Hace unas semanas estaba en casa viendo la tele por la noche. De repente, unos gritos procedentes de una casa colindante sobresaltaron a todo el vecindario. Al salir a la calle pude escuchar varios golpes. Eran ruidos de bofetadas, muebles moviéndose violentamente y gritos del estilo-“¿Y estás más tranquila, puta?”. Para mi asombro, el vecino de arriba me confirmó que las agresiones e improperios que aquel desalmado le estaba lanzando presuntamente a su pareja llevaban más de una hora produciéndose.
-“¿Y nadie ha llamado a la Policía?”- pregunté. -“Pues no, es que no estamos seguros de lo que puede estar pasando en esa casa. Además, a nadie le gusta que le pidan el nombre cuando se denuncia algo que no es asunto tuyo”. Para bien o para mal, decidí agarrar el móvil y marqué el teléfono de la Policía Nacional. Tras alertar al agente de la centralita, me preguntaron si tenía constancia de que este tipo de situaciones se hubieran dado en anteriores ocasiones. -“Pues no sé”- contesté. -“Pero le estoy diciendo que se están escuchando golpes muy fuertes, y creo que, por si acaso, sería buena idea que una patrulla se acercara”-. En realidad nunca me había visto envuelto en ninguna denuncia de este tipo. Era la primera vez que llamaba a la Policía para algo así. Por extraño que me pareciera, el funcionario que atendió mi llamada no me preguntó mi nombre ni ningún otro dato.

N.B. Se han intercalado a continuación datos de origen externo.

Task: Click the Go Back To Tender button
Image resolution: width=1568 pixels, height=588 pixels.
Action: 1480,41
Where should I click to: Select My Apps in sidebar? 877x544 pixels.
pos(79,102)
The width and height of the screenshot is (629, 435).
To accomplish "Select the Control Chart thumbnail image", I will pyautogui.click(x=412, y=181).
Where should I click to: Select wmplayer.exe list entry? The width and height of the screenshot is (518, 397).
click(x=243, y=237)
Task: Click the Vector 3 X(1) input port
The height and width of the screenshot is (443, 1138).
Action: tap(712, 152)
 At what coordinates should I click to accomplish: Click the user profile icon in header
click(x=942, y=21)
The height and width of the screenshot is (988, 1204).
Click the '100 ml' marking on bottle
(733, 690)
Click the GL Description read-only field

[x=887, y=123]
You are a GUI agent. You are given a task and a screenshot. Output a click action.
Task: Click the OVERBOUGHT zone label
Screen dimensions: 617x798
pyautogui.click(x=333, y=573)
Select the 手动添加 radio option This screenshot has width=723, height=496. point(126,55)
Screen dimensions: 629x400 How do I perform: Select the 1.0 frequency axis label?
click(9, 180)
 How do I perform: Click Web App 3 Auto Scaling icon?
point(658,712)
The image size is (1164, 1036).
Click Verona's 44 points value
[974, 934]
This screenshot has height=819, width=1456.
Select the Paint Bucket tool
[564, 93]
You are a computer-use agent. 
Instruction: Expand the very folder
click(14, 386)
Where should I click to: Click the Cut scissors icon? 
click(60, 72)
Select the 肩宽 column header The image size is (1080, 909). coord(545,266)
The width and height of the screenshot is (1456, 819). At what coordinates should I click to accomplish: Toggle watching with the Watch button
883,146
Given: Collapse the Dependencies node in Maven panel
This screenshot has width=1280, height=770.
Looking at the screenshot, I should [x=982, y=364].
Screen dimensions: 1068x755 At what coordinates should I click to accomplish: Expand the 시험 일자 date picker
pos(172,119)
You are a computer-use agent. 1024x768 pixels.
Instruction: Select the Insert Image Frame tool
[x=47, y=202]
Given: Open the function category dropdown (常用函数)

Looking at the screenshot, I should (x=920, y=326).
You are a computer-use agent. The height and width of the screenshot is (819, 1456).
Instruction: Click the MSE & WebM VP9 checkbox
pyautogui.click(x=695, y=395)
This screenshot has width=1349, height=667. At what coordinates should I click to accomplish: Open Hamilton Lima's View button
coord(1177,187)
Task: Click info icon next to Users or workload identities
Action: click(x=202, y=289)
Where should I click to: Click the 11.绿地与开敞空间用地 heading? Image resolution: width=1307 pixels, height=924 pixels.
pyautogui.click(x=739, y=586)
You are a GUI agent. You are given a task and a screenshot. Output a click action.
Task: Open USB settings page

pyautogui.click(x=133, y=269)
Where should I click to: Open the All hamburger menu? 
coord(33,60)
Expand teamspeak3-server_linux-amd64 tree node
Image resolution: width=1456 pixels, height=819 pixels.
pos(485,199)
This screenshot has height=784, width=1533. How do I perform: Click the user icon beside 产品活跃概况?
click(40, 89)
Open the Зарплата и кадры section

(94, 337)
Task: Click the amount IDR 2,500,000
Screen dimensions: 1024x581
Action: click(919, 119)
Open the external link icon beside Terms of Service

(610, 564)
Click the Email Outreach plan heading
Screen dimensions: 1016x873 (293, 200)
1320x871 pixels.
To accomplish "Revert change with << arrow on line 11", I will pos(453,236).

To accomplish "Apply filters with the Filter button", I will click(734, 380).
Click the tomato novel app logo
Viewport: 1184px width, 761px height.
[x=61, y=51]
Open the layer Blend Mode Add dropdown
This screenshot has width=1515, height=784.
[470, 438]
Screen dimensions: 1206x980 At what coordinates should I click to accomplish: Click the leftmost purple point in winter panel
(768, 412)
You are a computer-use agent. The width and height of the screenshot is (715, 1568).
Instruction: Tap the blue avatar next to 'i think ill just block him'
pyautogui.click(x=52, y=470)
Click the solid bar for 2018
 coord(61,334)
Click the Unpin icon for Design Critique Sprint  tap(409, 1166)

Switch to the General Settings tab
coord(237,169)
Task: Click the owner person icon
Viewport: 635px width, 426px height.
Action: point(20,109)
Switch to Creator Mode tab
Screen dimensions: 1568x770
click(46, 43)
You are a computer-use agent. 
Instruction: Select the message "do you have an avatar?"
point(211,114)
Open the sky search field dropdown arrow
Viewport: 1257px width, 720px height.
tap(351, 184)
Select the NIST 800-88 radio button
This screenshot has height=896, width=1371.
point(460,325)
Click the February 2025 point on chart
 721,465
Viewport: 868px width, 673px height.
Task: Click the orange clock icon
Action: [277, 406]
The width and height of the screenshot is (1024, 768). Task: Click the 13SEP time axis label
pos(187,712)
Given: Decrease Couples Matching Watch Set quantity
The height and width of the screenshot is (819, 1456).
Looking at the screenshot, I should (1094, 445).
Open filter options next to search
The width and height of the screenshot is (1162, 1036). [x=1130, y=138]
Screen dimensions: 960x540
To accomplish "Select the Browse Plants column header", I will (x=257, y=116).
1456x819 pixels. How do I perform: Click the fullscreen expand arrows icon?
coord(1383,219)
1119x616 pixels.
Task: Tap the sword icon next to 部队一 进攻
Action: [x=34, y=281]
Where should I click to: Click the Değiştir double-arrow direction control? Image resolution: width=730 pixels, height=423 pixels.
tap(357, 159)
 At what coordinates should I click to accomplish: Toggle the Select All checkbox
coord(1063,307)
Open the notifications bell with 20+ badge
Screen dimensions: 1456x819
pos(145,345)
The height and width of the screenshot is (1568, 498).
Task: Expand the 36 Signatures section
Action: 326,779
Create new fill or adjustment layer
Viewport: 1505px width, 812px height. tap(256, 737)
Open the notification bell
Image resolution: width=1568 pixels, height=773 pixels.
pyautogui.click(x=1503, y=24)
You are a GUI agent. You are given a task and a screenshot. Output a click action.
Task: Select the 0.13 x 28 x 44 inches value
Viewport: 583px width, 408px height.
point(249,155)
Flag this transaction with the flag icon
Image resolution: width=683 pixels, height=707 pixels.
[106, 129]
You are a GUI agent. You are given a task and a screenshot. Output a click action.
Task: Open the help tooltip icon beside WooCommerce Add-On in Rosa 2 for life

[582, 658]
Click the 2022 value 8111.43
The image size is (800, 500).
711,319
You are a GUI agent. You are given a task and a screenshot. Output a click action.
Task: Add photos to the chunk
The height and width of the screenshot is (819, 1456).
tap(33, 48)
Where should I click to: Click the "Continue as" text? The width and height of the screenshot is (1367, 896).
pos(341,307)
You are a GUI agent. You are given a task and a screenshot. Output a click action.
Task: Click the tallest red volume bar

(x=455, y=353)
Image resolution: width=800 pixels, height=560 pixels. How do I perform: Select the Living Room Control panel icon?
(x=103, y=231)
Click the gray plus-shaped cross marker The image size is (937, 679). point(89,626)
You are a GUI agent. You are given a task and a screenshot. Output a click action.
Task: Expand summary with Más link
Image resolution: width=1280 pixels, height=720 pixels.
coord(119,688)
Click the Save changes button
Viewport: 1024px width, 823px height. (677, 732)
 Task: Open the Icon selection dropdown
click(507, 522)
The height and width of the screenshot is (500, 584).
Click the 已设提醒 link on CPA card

A los dos minutos, efectivamente, una patrulla se presentó. Con la expectación de unos cuarenta vecinos asomados a ventanas y terrazas, los agentes alcanzaron la vivienda de la que todos hablaban. Los gritos cesaron. La discusión se vio cercada por la presencia policial. Pasaron uno, dos, a lo sumo tres minutos, y la pareja de policías comenzó a descender las escaleras con la misma celeridad con la que, instantes previos, la habían subido. -¿Qué habrá pasado?”- Ese era el pensamiento común de cuantos aún asomaban su cabeza desde sus domicilios. El silencio dio lugar a diversas suposiciones y conjeturas, pero algo era seguro. Fuera lo que fuere, la llegada de los agentes había terminado con aquel espectáculo.
Culminada la sesión voyeurista, no pude resistirme a echar un nuevo vistazo. -“Sólo por si los policías vuelven o no”-, me dije. Fue entonces cuando pude identificar a la supuesta víctima de los presuntos malos tratos, hablando desde su móvil y en actitud aparentemente sosegada, a pesar de que, mucho me temí, la persona que tenía al lado fuera precisamente el tipo que minutos antes le había estado vejando e insultando. De repente, ambos se giraron hacia mí y, a lo lejos, parecía como si hablaran de mí o de algún vecino cuya puerta estaba próxima a la mía. No pude contenerme y me dirigí hacia ellos. Mientras recorría los 15 escasos metros que me separaban de la peculiar pareja fui pensando qué les iba a decir o a preguntar. -“Oigan, ¿está todo bien?- dije al más puro estilo de un cotilla sin escrúpulos. -“Sí, sólo ha ido una bronca”- me contestó ella para mi sorpresa. -“Sólo quería decirles que si necesitan algo vivo ahí al lado”-, agregué como una alternativa disciplinada.
Cuando volvía obre mis pasos la chica me preguntó -“Oiga, ¿no sabe usted quién ha sido el que ha llamado a la Policía?”- Seis palabras vinieron entonces a mi mente. “Pues la verdad es que no”-. Sin embargo, no tuve más remedio que sincerarme, a pesar de que ni mi familia ni yo estuviéramos a salvo de algún tipo de represalias por parte del bruto de su marido. -“Sí, mire, he sido yo”- dije al fin. La mujer comenzó a enfurecerse, como si la llamada a los agentes y la presencia policial en su domicilio hubieran sido incluso peor que la manta de palos con la que su marido le acababa de obsequiar. -“Mire señora, piense lo que quiera, pero si algún día de mi casa salen esos gritos, se lo pido por favor, llamen a la Policía”.